# WORK TO COMPLETE
The line containing "This screenshot has height=831, width=928." and each line after it, through the final line of the data, are to be retyped exactly, with pictures left out.

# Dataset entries
_____
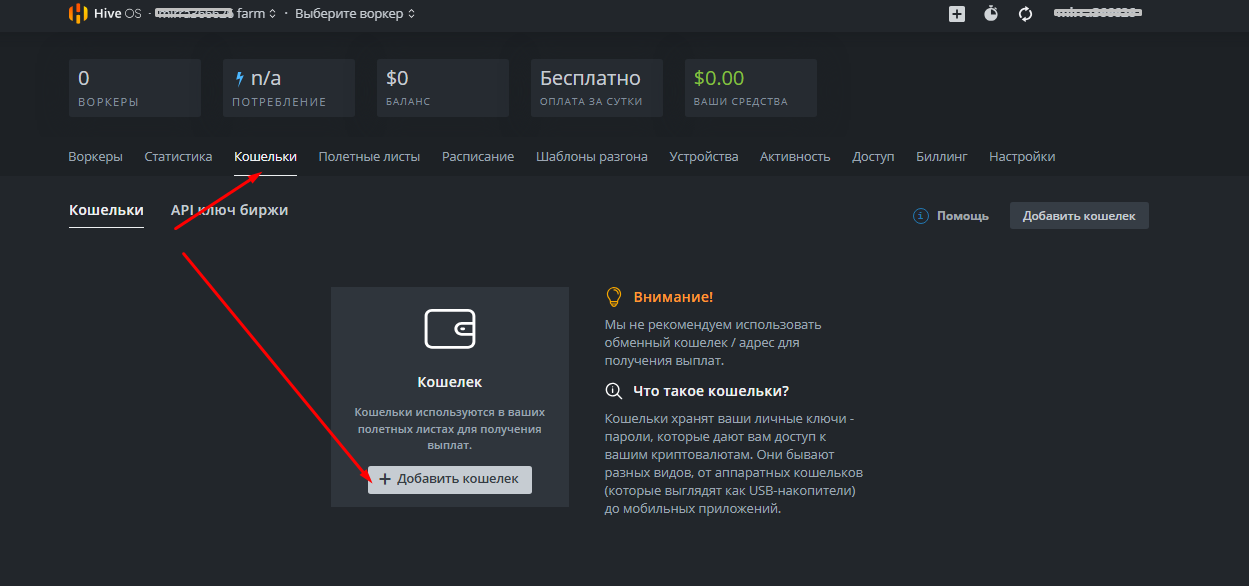The image size is (1249, 586).
Task: Open the Выберите воркер dropdown
Action: (355, 14)
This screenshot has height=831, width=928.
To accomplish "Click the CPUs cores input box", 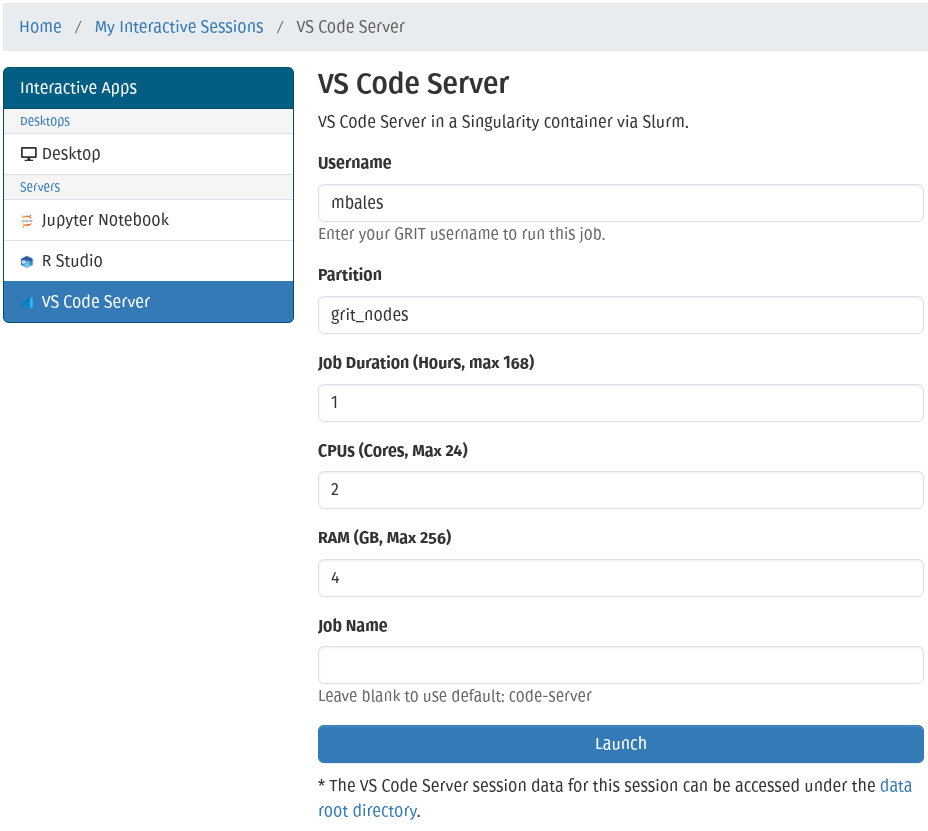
_____
# WRITTEN ANSWER
This screenshot has height=831, width=928.
To accomplish "Click the CPUs cores input box", 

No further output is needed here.